[Word and element pointing entries]
•••••
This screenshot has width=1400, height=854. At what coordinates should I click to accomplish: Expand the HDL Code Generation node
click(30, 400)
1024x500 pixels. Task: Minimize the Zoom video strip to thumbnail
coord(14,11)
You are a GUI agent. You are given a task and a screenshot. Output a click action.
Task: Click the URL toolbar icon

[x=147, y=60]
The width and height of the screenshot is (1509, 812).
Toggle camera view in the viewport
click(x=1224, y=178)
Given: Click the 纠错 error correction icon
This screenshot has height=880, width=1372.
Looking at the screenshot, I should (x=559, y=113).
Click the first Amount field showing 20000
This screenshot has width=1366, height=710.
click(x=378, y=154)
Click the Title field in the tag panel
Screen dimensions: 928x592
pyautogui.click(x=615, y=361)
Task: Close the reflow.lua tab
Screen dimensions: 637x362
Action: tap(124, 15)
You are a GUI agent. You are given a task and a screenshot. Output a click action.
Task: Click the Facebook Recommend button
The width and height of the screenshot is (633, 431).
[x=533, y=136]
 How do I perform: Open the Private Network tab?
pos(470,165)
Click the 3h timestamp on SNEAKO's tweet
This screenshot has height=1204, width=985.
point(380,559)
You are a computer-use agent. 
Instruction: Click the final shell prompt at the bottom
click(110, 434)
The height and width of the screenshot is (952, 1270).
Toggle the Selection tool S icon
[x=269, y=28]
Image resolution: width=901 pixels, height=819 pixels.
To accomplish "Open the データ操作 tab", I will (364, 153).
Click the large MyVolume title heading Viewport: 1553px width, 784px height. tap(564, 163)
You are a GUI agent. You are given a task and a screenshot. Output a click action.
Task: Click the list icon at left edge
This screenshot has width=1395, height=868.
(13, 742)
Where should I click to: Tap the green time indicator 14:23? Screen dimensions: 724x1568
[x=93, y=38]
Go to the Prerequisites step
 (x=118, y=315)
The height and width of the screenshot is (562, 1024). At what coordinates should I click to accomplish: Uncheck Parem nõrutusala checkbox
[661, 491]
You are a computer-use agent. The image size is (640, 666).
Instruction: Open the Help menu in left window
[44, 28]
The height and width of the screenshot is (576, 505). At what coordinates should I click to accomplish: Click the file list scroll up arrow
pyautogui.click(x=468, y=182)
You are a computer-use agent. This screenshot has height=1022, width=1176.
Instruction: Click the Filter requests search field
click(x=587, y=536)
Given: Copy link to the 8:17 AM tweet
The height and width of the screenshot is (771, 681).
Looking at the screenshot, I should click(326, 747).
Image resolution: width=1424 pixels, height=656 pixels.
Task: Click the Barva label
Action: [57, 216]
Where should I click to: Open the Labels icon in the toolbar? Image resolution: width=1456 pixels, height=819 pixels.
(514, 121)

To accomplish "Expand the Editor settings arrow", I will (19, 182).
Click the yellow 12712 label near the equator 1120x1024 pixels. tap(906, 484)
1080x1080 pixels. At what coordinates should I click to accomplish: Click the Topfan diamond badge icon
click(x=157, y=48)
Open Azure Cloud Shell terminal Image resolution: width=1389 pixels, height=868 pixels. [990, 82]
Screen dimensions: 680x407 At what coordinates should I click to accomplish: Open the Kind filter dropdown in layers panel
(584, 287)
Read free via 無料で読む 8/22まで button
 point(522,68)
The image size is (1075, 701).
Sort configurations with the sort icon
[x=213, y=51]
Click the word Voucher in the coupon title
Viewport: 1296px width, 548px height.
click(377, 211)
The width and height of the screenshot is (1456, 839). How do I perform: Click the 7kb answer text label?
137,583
•••••
Rewrite all the records above, changing each instance of "GUI agent" to "screen assistant" and leaving everything else unchanged.

**Correct response:**
This screenshot has width=1400, height=854. At what coordinates should I click to accomplish: Expand the HDL Code Generation node
click(30, 400)
1024x500 pixels. Task: Minimize the Zoom video strip to thumbnail
coord(14,11)
You are a screen assistant. You are given a task and a screenshot. Output a click action.
Task: Click the URL toolbar icon

[x=147, y=60]
The width and height of the screenshot is (1509, 812).
Toggle camera view in the viewport
click(x=1224, y=178)
Given: Click the 纠错 error correction icon
This screenshot has height=880, width=1372.
Looking at the screenshot, I should (x=559, y=113).
Click the first Amount field showing 20000
This screenshot has width=1366, height=710.
click(x=378, y=154)
Click the Title field in the tag panel
Screen dimensions: 928x592
pyautogui.click(x=615, y=361)
Task: Close the reflow.lua tab
Screen dimensions: 637x362
Action: tap(124, 15)
You are a screen assistant. You are given a task and a screenshot. Output a click action.
Task: Click the Facebook Recommend button
The width and height of the screenshot is (633, 431).
[x=533, y=136]
 How do I perform: Open the Private Network tab?
pos(470,165)
Click the 3h timestamp on SNEAKO's tweet
This screenshot has height=1204, width=985.
point(380,559)
You are a computer-use agent. 
Instruction: Click the final shell prompt at the bottom
click(110, 434)
The height and width of the screenshot is (952, 1270).
Toggle the Selection tool S icon
[x=269, y=28]
Image resolution: width=901 pixels, height=819 pixels.
To accomplish "Open the データ操作 tab", I will (364, 153).
Click the large MyVolume title heading Viewport: 1553px width, 784px height. tap(564, 163)
You are a screen assistant. You are given a task and a screenshot. Output a click action.
Task: Click the list icon at left edge
This screenshot has width=1395, height=868.
(13, 742)
Where should I click to: Tap the green time indicator 14:23? Screen dimensions: 724x1568
[x=93, y=38]
Go to the Prerequisites step
 (x=118, y=315)
The height and width of the screenshot is (562, 1024). At what coordinates should I click to accomplish: Uncheck Parem nõrutusala checkbox
[661, 491]
You are a computer-use agent. The image size is (640, 666).
Instruction: Open the Help menu in left window
[44, 28]
The height and width of the screenshot is (576, 505). At what coordinates should I click to accomplish: Click the file list scroll up arrow
pyautogui.click(x=468, y=182)
You are a computer-use agent. This screenshot has height=1022, width=1176.
Instruction: Click the Filter requests search field
click(x=587, y=536)
Given: Copy link to the 8:17 AM tweet
The height and width of the screenshot is (771, 681).
Looking at the screenshot, I should click(326, 747).
Image resolution: width=1424 pixels, height=656 pixels.
Task: Click the Barva label
Action: [57, 216]
Where should I click to: Open the Labels icon in the toolbar? Image resolution: width=1456 pixels, height=819 pixels.
(514, 121)

To accomplish "Expand the Editor settings arrow", I will (19, 182).
Click the yellow 12712 label near the equator 1120x1024 pixels. tap(906, 484)
1080x1080 pixels. At what coordinates should I click to accomplish: Click the Topfan diamond badge icon
click(x=157, y=48)
Open Azure Cloud Shell terminal Image resolution: width=1389 pixels, height=868 pixels. [990, 82]
Screen dimensions: 680x407 At what coordinates should I click to accomplish: Open the Kind filter dropdown in layers panel
(584, 287)
Read free via 無料で読む 8/22まで button
 point(522,68)
The image size is (1075, 701).
Sort configurations with the sort icon
[x=213, y=51]
Click the word Voucher in the coupon title
Viewport: 1296px width, 548px height.
click(377, 211)
The width and height of the screenshot is (1456, 839). How do I perform: Click the 7kb answer text label?
137,583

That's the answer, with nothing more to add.